## What to produce
Report each line of the data below in which "coordinates" appears.
Content starts
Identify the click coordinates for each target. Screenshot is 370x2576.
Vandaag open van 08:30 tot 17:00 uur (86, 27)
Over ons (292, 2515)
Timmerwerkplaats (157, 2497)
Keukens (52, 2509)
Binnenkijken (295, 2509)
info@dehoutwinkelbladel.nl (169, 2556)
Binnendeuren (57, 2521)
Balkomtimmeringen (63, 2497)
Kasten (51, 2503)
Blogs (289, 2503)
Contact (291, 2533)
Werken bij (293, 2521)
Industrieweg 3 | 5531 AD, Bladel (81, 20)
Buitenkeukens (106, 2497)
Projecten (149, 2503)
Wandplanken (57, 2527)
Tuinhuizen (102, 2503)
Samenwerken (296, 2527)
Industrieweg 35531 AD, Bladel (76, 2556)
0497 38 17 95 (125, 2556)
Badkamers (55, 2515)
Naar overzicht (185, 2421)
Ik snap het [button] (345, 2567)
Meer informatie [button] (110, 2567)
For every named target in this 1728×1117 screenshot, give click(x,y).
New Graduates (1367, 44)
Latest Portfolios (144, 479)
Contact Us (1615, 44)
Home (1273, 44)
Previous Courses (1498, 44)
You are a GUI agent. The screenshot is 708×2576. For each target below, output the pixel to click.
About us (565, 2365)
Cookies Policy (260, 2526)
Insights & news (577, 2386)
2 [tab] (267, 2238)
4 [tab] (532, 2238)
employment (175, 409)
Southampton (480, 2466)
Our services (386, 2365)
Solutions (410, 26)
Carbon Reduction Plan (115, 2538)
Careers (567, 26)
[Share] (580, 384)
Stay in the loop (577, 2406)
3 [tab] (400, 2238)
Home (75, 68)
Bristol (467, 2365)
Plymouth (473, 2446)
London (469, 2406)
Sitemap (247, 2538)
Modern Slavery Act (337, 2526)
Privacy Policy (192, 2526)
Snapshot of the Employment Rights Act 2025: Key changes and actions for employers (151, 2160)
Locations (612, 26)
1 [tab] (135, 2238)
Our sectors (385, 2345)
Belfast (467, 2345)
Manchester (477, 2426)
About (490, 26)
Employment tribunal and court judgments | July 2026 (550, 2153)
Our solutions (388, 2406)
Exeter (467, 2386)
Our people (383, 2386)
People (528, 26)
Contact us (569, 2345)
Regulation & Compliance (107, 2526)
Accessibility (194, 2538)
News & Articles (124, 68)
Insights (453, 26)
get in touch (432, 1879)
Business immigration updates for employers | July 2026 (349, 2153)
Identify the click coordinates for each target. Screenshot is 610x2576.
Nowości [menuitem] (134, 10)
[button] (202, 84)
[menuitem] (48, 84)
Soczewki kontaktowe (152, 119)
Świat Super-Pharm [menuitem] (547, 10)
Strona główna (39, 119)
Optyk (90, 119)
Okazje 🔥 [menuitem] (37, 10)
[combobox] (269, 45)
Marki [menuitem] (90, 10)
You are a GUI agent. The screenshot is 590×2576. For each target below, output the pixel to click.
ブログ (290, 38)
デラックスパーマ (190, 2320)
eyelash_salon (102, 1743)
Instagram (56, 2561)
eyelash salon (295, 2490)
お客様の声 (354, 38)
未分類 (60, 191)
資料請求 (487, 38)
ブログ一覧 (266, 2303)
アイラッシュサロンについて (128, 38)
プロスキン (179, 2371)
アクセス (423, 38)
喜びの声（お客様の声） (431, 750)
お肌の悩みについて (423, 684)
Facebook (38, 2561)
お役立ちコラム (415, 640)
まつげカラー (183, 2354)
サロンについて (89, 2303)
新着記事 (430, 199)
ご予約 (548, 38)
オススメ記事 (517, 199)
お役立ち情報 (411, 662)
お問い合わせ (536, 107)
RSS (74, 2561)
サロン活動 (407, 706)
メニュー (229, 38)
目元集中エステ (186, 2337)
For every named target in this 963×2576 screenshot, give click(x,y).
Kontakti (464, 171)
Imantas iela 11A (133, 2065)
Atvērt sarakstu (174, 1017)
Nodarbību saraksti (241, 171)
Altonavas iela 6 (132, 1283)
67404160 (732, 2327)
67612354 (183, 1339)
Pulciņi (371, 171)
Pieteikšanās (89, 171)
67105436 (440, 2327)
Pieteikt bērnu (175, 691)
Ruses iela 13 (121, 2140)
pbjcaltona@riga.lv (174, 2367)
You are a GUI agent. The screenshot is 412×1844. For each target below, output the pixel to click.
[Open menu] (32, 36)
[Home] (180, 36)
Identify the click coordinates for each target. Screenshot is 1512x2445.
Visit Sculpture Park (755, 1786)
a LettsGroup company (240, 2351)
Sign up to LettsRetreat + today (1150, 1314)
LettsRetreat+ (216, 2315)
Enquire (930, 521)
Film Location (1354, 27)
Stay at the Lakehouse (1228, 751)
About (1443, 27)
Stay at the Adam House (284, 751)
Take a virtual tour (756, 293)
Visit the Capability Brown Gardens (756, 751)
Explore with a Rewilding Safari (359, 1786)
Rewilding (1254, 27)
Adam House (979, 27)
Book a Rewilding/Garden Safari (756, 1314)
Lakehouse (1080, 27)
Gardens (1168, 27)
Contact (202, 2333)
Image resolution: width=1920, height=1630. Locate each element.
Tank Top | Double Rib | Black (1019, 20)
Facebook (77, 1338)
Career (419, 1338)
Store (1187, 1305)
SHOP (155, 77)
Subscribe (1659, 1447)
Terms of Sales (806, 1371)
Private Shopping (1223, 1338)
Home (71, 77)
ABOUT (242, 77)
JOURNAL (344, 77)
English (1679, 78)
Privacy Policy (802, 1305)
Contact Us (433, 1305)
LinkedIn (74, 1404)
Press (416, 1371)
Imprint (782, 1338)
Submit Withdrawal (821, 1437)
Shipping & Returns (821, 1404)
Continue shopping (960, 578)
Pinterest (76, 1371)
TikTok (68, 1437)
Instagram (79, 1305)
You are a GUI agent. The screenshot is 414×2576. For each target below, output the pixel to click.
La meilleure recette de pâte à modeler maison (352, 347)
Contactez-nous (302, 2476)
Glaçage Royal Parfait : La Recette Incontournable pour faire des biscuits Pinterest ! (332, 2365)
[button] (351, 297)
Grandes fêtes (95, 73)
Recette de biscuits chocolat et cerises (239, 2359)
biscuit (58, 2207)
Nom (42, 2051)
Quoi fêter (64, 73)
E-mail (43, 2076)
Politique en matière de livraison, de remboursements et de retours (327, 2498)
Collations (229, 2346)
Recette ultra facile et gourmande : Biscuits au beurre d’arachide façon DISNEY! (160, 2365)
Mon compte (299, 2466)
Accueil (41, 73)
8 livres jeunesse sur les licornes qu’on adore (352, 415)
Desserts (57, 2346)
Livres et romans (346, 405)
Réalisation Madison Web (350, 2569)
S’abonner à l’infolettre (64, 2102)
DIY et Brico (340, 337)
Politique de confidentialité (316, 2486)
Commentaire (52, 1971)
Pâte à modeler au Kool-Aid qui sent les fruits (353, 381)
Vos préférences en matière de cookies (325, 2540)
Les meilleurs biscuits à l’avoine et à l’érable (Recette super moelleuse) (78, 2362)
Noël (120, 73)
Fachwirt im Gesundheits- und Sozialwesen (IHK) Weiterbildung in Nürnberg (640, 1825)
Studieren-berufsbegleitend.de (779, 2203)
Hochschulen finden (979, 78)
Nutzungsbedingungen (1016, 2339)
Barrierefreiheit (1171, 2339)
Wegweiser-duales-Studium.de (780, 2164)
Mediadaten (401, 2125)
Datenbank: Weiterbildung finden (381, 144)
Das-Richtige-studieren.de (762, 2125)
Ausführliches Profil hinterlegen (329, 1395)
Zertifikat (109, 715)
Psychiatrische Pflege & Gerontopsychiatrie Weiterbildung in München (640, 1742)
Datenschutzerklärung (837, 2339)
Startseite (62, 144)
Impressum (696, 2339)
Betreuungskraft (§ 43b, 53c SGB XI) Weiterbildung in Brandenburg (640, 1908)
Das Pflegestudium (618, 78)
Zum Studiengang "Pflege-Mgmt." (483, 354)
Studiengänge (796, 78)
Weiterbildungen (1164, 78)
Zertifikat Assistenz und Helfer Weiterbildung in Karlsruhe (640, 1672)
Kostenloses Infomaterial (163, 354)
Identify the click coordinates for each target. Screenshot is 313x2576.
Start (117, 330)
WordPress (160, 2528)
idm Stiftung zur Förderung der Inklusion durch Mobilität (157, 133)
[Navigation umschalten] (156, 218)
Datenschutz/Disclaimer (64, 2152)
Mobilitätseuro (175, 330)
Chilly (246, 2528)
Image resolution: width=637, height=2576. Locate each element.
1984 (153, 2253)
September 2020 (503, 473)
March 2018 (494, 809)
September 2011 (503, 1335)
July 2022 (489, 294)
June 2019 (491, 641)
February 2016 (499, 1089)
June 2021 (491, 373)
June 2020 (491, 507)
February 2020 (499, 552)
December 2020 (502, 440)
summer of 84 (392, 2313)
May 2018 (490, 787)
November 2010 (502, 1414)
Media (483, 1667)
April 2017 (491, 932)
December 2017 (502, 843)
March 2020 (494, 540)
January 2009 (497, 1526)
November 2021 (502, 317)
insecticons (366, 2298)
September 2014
Content ends
## Your solution
Identify the click coordinates for each target. Screenshot is 370x2576.
Identify the click coordinates for each target. Screenshot is 610x2576.
Identify the click coordinates for each target. Screenshot is 1512x2445.
Identify the click coordinates for each target. Screenshot is 313x2576.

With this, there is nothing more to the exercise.